As atividades de leituras possibilitaram ampliar a reflexão sobre os desafios em aprender e ensinar História. De maneira especial, expandir a compreensão sobre o livro didático dessa disciplina, como um instrumento de trabalho do professor da educação básica e uma ferramenta mobilizada no processo de aprendizagem histórica na sala de aula. A literatura acionada no projeto contribuiu, sobremaneira, para mostrar a complexidade que envolve o processo de construção do objeto de estudo em questão. Por conseguinte, também ajudou a ampliar a percepção acerca do livro, tanto no que diz respeito aos conteúdos como no que se refere à própria estrutura e ao processo de produção. Essas atividades, no projeto, em alguma medida contribuíram para desenvolver uma análise mais consistente sobre as práticas docentes, à medida que íamos correlacionando a observação das atividades na escola, o exercício das aulas, os usos do material didático, o desenvolvimento de projetos e oficinas, entre outras ações.

Para estabelecer um diálogo em sintonia com as reflexões acadêmicas e o exercício docente na educação básica, realizamos uma ampla variedade de leituras sensíveis às singularidades entre os espaços da academia e da escola. Nesse sentido, as reflexões iam permitindo ampliar o entendimento acerca da História ensinada na universidade e a História ensinada a escola. De tal modo, também contribuíam para construir a percepção sobre os desafios, limites e possibilidades de aprendizagem em cada um desses espaços.

Nesse percurso analítico, foram significativas as reflexões promovidas pela Didática da História,[1] em especial as contribuições do historiador alemão Jörn Rüsen. Ele é enfático ao sentenciar que a Didática da História não se vincula à concepção convencionalmente atribuída à didática em geral. Esta, via de regra, é vista como uma abordagem destinada a ensinar História nas escolas formais, promovendo a mediação entre a História acadêmica e a História ensinada na educação básica. Portanto, não teria nada a ver com a ciência histórica. Assim, a Didática da História serviria como “[...] ferramenta que transporta conhecimento histórico dos recipientes cheios de pesquisa acadêmica para as cabeças vazias dos alunos. Essa opinião é extremamente enganosa.” (RÜSEN, 2006, p. 8). Para o autor, a Didática da História “[...] é a ciência da aprendizagem histórica. Produz de modo científico (especializado) o conhecimento necessário e próprio à história, quando se necessita compreender os processos de aprendizagem e lidar com eles de modo competente.” (RÜSEN, 2015, p. 248).
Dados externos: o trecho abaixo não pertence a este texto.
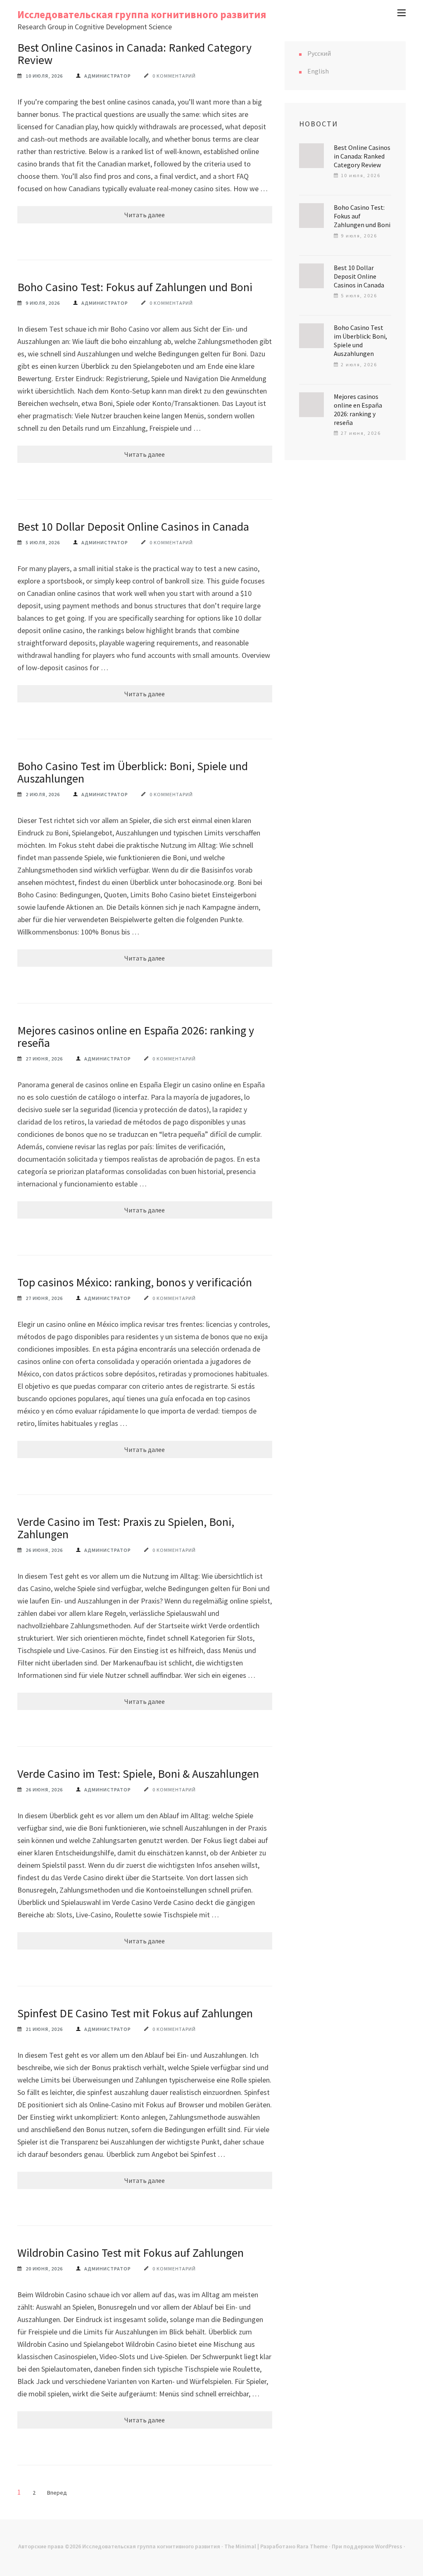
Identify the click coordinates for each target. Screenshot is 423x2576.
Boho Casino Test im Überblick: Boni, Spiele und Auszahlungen (132, 772)
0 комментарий (174, 76)
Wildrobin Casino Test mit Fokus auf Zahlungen (130, 2252)
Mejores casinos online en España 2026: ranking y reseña (135, 1036)
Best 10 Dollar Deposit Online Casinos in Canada (133, 526)
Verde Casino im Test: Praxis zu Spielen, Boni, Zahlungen (125, 1528)
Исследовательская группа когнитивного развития (141, 14)
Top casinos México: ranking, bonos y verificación (134, 1282)
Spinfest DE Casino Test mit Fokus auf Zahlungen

Inspirada nas reflexões promovidas pelo historiador alemão, Maria Auxiliadora Schmidt tem contribuído de forma significativa com o debate. Nesses termos, ela destaca que a aprendizagem na prática docente tem sido objeto de interesse de diversos educadores e especialistas na área das didáticas, entre elas a Didática da História: “[...] pudiendo entonces afirmar que, si sabemos cómo se aprende, podremos saber cómo enseñar.” (SCHMIDT, 2018, p. 27).
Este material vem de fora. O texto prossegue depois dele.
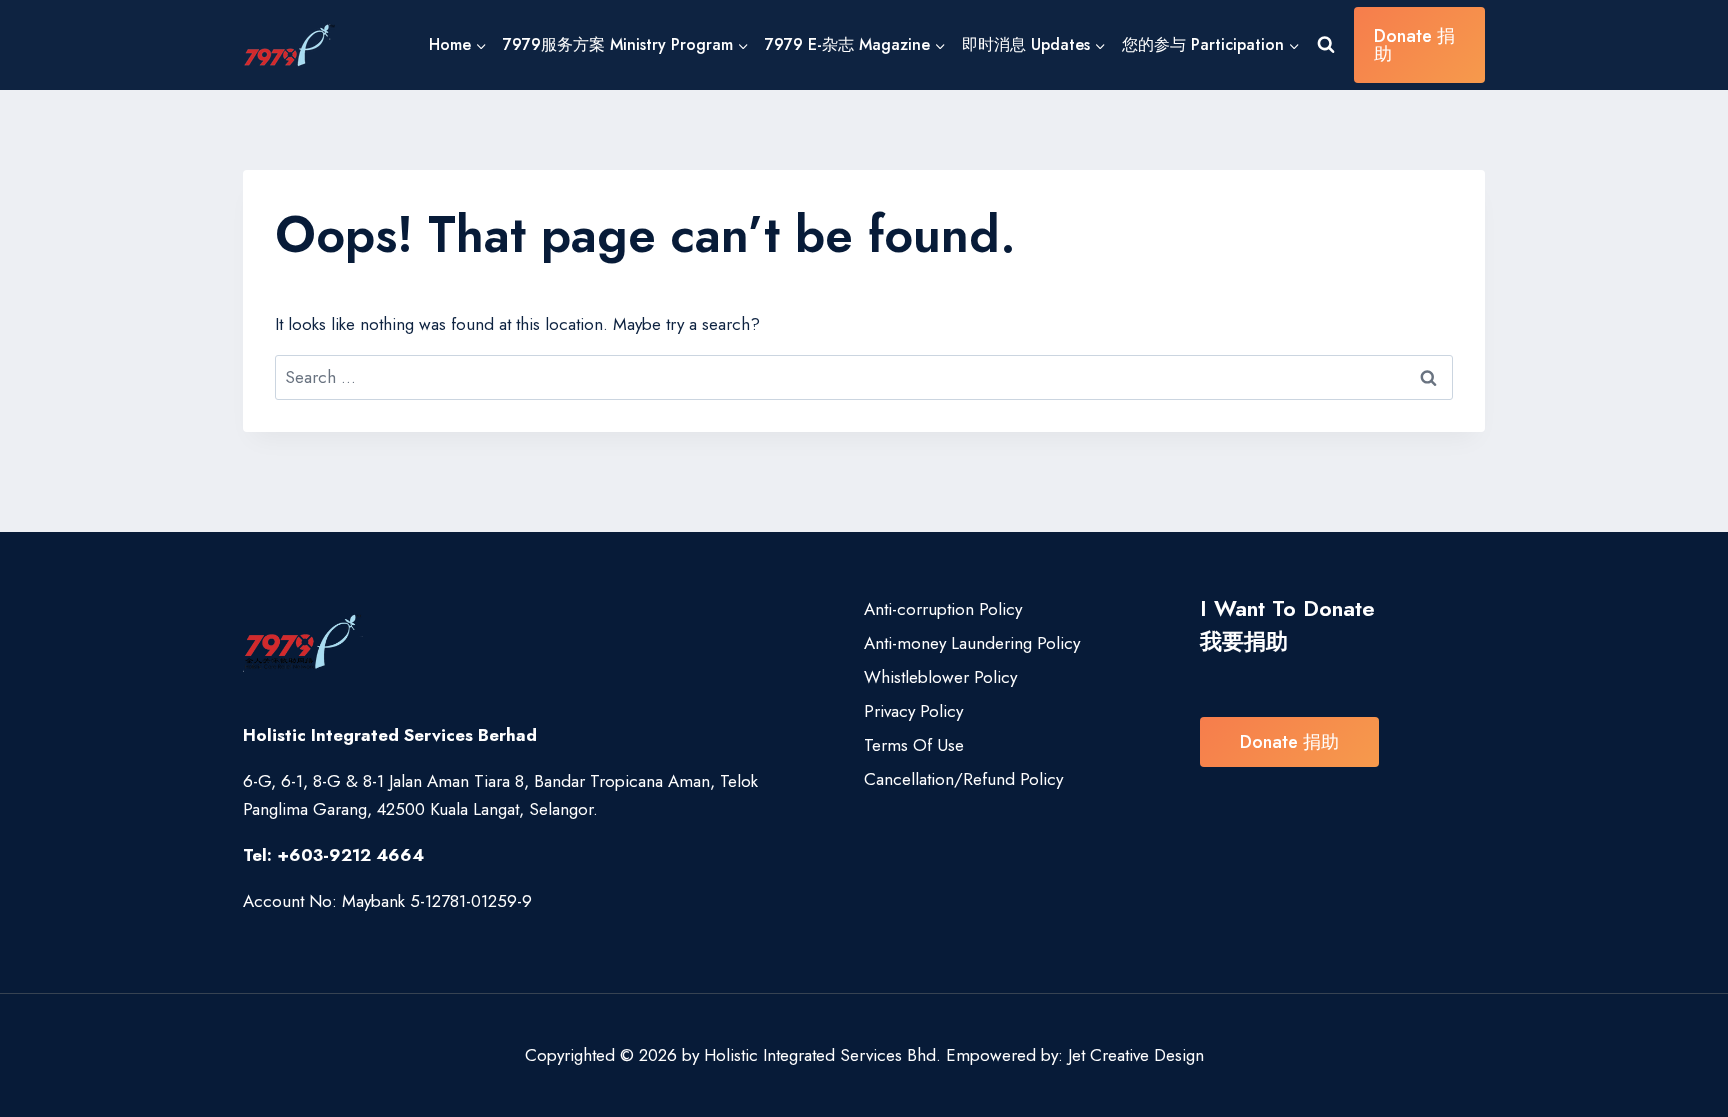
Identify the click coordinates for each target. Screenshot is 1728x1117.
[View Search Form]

Essas reflexões, somadas a outras análises promovidas no decorrer das atividades, permitiram pensar nas questões “o que aprender” e “como aprender”, como condições para debater “o que ensinar” e “como ensinar”. As leituras nos “impelem” a refletir as relações entre vida prática — às vezes cristalizada no conceito de “realidade do aluno” — e ensino de História. Nessa perspectiva, as contribuições da professora Flávia Caimi (2015) são significativas ao afirmar que “[...] para se ensinar história a João é preciso entender de ensinar, de História e de João.” (CAIMI, 2006, p. 111).

De acordo com suas reflexões ao dialogar com o debate promovido por Jörn Rüsen, Schmidt afirma que a matriz de pensamento desse autor

[...] sugere a indispensável relação entre a vida prática dos sujeitos – professores e alunos – e a ciência da história, quando se propõe um processo de ensino e aprendizagem. Esta relação é o ponto de partida e de chegada do ensino de história, partindo das carências e dos interesses dos sujeitos, sempre relacionados ao mundo em que estão e poderão ser envolvidos. (SCHMIDT, 2018, p. 104).
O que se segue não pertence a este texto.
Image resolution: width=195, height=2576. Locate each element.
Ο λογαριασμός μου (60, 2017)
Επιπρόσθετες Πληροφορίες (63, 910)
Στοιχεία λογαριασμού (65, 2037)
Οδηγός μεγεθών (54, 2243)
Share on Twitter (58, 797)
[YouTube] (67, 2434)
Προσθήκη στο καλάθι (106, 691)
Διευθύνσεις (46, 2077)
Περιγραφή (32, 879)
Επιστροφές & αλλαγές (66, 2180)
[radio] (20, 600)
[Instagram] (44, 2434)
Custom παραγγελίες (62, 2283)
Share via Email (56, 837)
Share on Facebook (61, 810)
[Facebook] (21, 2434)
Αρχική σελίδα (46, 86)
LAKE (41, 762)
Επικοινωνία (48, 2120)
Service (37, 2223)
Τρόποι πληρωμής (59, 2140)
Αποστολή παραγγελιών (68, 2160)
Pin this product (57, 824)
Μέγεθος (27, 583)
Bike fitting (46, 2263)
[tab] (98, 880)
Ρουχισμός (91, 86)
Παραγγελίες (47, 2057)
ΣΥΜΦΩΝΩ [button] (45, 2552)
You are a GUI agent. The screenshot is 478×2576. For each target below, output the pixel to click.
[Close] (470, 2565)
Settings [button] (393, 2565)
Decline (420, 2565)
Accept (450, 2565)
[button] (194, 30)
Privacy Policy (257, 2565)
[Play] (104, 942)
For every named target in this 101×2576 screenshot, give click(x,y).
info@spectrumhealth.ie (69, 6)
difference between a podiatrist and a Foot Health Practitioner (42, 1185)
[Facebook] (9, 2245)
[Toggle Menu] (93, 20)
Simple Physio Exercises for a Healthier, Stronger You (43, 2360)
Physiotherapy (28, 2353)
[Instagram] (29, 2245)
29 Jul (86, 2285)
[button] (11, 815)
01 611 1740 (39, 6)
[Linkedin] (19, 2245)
Movidos com essa percepção, as referências acionadas no projeto proporcionaram uma abordagem pautada nos desafios acerca do aprender e do ensinar História no cotidiano. Essas reflexões contribuem para lapidar nossas sensibilidades sobre o aprender a ensinar História, fundamentado em aportes teóricos que deslocam o ângulo de percepção para as demandas do tempo presente, a realidade da escola e dos alunos e o uso do livro didático, como a principal — e, às vezes, a única — ferramenta de trabalho disponível para o professor.

Outra experiência de aprendizado compartilhada no projeto foi realizada a partir das reflexões promovidas por Christian Laville (2005) ao discutir algumas transformações que colocaram a memória como foco principal do Ensino de História e alguns desdobramentos para a História ensinada em sala de aula. O autor chama a atenção para o campo de disputas que caracteriza o Ensino de História para refletir como os projetos políticos e os governos se apropriam da História ensinada como estratégia política de poder. Um exemplo desses usos se percebe, como afirma o autor, nos objetivos que foram atribuídos ao ensino dessa disciplina, que foca na formação de cidadãos defensores dos valores morais e cívicos de cada projeto de governo. Um ensino, assim regado, pautava-se na construção e na preservação de uma memória oficial, sustentada nos grandes feitos, nas batalhas heroicas e nas conquistas dos considerados grandes homens. Em outras palavras, um ensino voltado à construção de projeto de nação.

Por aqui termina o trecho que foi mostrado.